**TASK DIRECTIONS**
Transcribe each record below word for word.

(Stored data entries)
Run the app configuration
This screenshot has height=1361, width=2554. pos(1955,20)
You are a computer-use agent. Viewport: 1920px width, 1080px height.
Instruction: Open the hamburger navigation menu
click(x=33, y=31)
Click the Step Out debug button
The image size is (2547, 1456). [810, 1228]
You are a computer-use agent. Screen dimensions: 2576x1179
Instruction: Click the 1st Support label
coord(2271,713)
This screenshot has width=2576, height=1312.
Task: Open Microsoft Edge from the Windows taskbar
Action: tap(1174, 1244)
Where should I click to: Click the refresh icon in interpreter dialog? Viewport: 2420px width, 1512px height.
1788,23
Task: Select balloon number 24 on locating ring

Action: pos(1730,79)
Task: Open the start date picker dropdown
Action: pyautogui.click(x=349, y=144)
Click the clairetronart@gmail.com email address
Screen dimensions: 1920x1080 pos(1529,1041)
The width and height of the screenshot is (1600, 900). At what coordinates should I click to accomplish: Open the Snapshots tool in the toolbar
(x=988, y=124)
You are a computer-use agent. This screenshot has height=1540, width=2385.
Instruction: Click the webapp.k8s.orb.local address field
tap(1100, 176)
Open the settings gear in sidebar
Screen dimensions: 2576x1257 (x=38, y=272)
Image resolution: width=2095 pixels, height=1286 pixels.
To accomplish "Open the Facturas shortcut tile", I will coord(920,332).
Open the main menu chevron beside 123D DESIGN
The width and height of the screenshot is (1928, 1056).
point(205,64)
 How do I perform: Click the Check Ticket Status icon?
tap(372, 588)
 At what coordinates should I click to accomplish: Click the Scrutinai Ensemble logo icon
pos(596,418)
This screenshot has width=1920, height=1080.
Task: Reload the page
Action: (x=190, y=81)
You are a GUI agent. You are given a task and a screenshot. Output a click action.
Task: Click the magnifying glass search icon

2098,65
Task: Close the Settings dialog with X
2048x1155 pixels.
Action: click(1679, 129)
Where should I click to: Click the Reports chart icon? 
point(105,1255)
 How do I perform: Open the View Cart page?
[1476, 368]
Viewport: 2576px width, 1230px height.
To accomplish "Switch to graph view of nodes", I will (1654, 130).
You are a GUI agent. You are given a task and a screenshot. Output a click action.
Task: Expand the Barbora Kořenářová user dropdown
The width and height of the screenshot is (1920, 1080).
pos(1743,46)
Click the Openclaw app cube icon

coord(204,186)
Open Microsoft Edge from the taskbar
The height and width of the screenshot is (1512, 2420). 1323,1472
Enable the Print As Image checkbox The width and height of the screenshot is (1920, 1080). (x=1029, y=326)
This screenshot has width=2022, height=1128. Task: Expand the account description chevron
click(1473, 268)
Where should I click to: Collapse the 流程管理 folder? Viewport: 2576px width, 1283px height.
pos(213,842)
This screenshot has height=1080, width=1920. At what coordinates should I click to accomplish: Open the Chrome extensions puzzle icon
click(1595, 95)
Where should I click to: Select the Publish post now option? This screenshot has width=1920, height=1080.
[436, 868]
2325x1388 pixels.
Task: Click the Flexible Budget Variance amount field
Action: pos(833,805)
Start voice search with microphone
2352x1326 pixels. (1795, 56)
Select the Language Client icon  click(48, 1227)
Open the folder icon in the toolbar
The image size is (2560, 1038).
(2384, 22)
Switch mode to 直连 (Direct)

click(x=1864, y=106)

**ANSWER TO THE PROBLEM**
Run the app configuration
This screenshot has height=1361, width=2554. pos(1955,20)
You are a computer-use agent. Viewport: 1920px width, 1080px height.
Instruction: Open the hamburger navigation menu
click(x=33, y=31)
Click the Step Out debug button
The image size is (2547, 1456). [810, 1228]
You are a computer-use agent. Screen dimensions: 2576x1179
Instruction: Click the 1st Support label
coord(2271,713)
This screenshot has width=2576, height=1312.
Task: Open Microsoft Edge from the Windows taskbar
Action: tap(1174, 1244)
Where should I click to: Click the refresh icon in interpreter dialog? Viewport: 2420px width, 1512px height.
1788,23
Task: Select balloon number 24 on locating ring

Action: pos(1730,79)
Task: Open the start date picker dropdown
Action: pyautogui.click(x=349, y=144)
Click the clairetronart@gmail.com email address
Screen dimensions: 1920x1080 pos(1529,1041)
The width and height of the screenshot is (1600, 900). At what coordinates should I click to accomplish: Open the Snapshots tool in the toolbar
(x=988, y=124)
You are a computer-use agent. This screenshot has height=1540, width=2385.
Instruction: Click the webapp.k8s.orb.local address field
tap(1100, 176)
Open the settings gear in sidebar
Screen dimensions: 2576x1257 (x=38, y=272)
Image resolution: width=2095 pixels, height=1286 pixels.
To accomplish "Open the Facturas shortcut tile", I will coord(920,332).
Open the main menu chevron beside 123D DESIGN
The width and height of the screenshot is (1928, 1056).
point(205,64)
 How do I perform: Click the Check Ticket Status icon?
tap(372, 588)
 At what coordinates should I click to accomplish: Click the Scrutinai Ensemble logo icon
pos(596,418)
This screenshot has width=1920, height=1080.
Task: Reload the page
Action: (x=190, y=81)
You are a GUI agent. You are given a task and a screenshot. Output a click action.
Task: Click the magnifying glass search icon

2098,65
Task: Close the Settings dialog with X
2048x1155 pixels.
Action: click(1679, 129)
Where should I click to: Click the Reports chart icon? 
point(105,1255)
 How do I perform: Open the View Cart page?
[1476, 368]
Viewport: 2576px width, 1230px height.
To accomplish "Switch to graph view of nodes", I will (1654, 130).
You are a GUI agent. You are given a task and a screenshot. Output a click action.
Task: Expand the Barbora Kořenářová user dropdown
The width and height of the screenshot is (1920, 1080).
pos(1743,46)
Click the Openclaw app cube icon

coord(204,186)
Open Microsoft Edge from the taskbar
The height and width of the screenshot is (1512, 2420). 1323,1472
Enable the Print As Image checkbox The width and height of the screenshot is (1920, 1080). (x=1029, y=326)
This screenshot has width=2022, height=1128. Task: Expand the account description chevron
click(1473, 268)
Where should I click to: Collapse the 流程管理 folder? Viewport: 2576px width, 1283px height.
pos(213,842)
This screenshot has height=1080, width=1920. At what coordinates should I click to accomplish: Open the Chrome extensions puzzle icon
click(1595, 95)
Where should I click to: Select the Publish post now option? This screenshot has width=1920, height=1080.
[436, 868]
2325x1388 pixels.
Task: Click the Flexible Budget Variance amount field
Action: pos(833,805)
Start voice search with microphone
2352x1326 pixels. (1795, 56)
Select the Language Client icon  click(48, 1227)
Open the folder icon in the toolbar
The image size is (2560, 1038).
(2384, 22)
Switch mode to 直连 (Direct)

click(x=1864, y=106)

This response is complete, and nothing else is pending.